(Dataset Opens)
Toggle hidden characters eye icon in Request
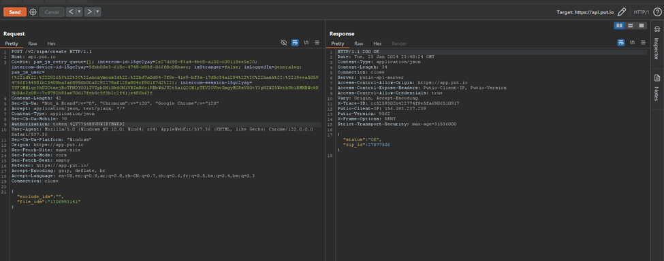Image resolution: width=664 pixels, height=261 pixels. [x=284, y=43]
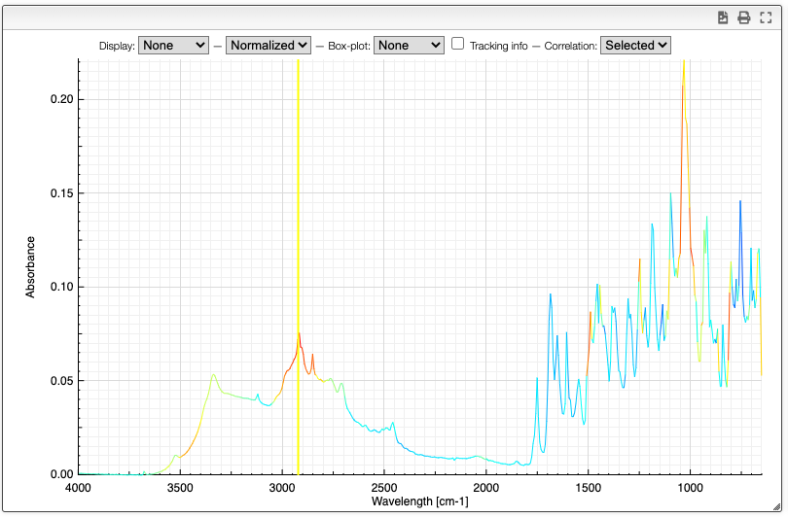788x518 pixels.
Task: Click the red peak just right of yellow line
Action: 300,336
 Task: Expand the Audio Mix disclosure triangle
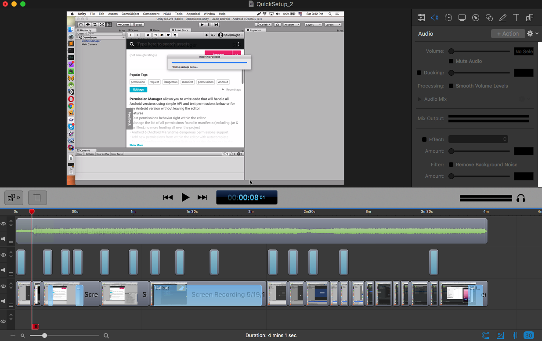pyautogui.click(x=419, y=99)
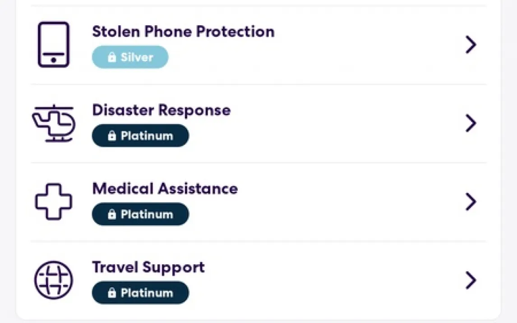Select the Medical Assistance title

click(x=165, y=189)
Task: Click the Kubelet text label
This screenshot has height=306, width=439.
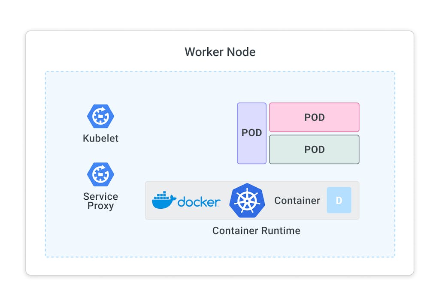Action: coord(100,138)
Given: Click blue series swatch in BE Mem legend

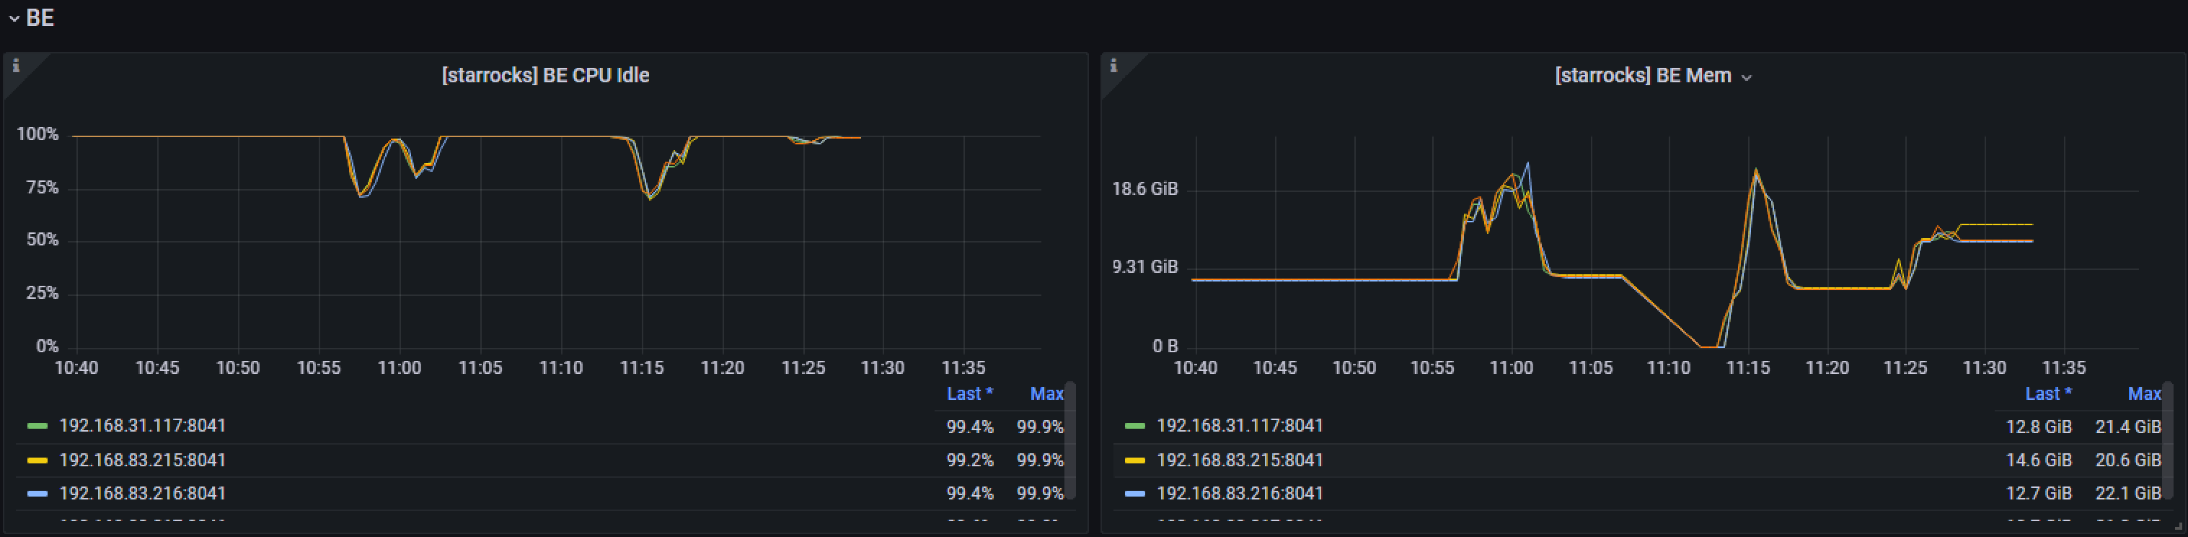Looking at the screenshot, I should [1135, 494].
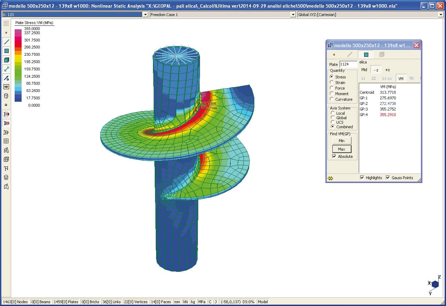
Task: Select the +z surface tab
Action: click(387, 70)
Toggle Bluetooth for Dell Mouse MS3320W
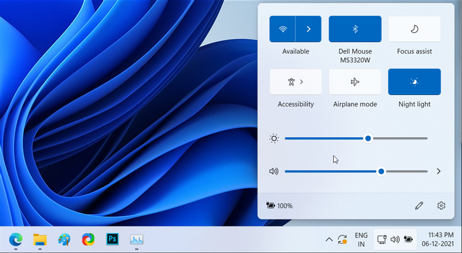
(Dataset Closes)
• What to produce
From the first line to the last, repeat the listing exactly and skip its images.

• The answer
Toggle hidden characters eye icon in Request
Image resolution: width=664 pixels, height=261 pixels. [x=284, y=43]
788x518 pixels.
Task: Click the red peak just right of yellow line
Action: 300,336
 Task: Expand the Audio Mix disclosure triangle
pyautogui.click(x=419, y=99)
Select the Medical Assistance title

click(x=165, y=189)
Task: Click the Kubelet text label
This screenshot has height=306, width=439.
Action: coord(100,138)
Given: Click blue series swatch in BE Mem legend

Looking at the screenshot, I should [1135, 494].
Task: Select the +z surface tab
Action: click(387, 70)
Toggle Bluetooth for Dell Mouse MS3320W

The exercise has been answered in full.